*** Opening of SUPPLIED TEXT ***

IReadOnlyDictionary<string, double> itemsWithOdds = new Dictionary<string, double> { { "a", 0.05 },

{ "b", 0.05 },

{ "c", 0.10 },

{ "d", 0.15 },

{ "e", 0.30 },

{ "f", 0.12 },

{ "g", 0.23 },

};

// Calculate the cumulative odds of the items in the itemsWithOdds collection

List<double> cumulativeOdds = new List<double>(itemsWithOdds.Values.CumulativeSum());

// The upper limit of the random number to choose an individual item

var totalOdds = cumulativeOdds.Last();

// Initialize a dictionary where we can store the results. Quicker and faster to

// create it all now, rather than check each key's existence every time we update it.

IDictionary<string, int> results = itemsWithOdds.Keys.ToDictionary(k => k, k => 0);

Random random = new Random();

// Carry out a statistically valid number of tests

foreach (int i in Enumerable.Range(0, 1000000)) {

// Choose a value in [0, total_odds)

var value = random.NextDouble() * totalOdds;

// Find the index of the smallest cumulative odds value >= the chosen value

var index = cumulativeOdds.BinarySearch(value);

index = index < 0 ? ~index : index;

// Find the key at the selected index

var selectedKey = itemsWithOdds.Keys.ToList() [index];

// Update the number of selections made for the item

results[selectedKey] += 1;

}

Console.WriteLine(string.Join(", ", results));

}

}

}

## This All Looks a Little Familiar Somehow...

Yes, it does. That's because this functionality is implemented in the Python method:

`random.choices()`

from Python 3.6 onwards. Alternatively the same functionality is available in NumPy using the

`numpy.random.choice()`

method.

*** Close of SUPPLIED TEXT ***

YOUR OBJECTIVE
According to the weighted random selection text, from which Python version onward does the random.choices() method provide this functionality? These records are not required for any part of this exercise.

*** Opening of RECORDS ***

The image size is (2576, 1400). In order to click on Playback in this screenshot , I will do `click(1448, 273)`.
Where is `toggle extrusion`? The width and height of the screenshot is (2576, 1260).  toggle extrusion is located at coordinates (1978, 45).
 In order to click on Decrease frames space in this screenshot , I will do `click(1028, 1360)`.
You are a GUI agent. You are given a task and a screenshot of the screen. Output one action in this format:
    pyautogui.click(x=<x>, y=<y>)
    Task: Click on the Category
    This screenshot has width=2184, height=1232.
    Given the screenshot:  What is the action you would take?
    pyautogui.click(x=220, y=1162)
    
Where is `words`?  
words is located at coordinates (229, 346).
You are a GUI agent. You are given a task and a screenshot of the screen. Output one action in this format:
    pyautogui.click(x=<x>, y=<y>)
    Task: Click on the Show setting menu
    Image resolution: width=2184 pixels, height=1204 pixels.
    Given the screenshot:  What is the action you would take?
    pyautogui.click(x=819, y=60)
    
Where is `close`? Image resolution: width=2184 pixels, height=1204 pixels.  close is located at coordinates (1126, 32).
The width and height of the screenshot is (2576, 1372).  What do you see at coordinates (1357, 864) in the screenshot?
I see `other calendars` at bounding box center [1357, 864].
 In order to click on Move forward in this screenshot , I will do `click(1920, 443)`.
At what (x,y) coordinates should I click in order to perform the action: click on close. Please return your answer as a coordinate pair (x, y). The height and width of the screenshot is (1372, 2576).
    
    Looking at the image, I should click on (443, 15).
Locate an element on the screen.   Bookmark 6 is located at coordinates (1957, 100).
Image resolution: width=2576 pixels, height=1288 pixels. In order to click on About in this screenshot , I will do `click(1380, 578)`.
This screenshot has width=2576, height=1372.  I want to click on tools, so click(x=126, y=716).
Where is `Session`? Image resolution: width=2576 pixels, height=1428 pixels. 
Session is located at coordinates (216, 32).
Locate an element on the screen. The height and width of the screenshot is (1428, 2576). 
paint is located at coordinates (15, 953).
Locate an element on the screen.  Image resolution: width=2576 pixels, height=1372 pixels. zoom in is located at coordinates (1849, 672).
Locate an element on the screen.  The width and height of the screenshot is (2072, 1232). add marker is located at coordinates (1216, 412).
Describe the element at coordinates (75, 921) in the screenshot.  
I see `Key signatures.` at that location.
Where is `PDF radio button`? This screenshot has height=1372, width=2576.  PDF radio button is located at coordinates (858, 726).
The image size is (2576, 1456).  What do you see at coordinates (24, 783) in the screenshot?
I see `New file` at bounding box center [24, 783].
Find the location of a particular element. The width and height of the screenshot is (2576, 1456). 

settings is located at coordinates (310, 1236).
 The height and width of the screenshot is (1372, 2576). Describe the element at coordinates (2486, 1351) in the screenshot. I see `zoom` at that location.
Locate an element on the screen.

*** Close of RECORDS ***

RESULT OF THIS TASK
Python 3.6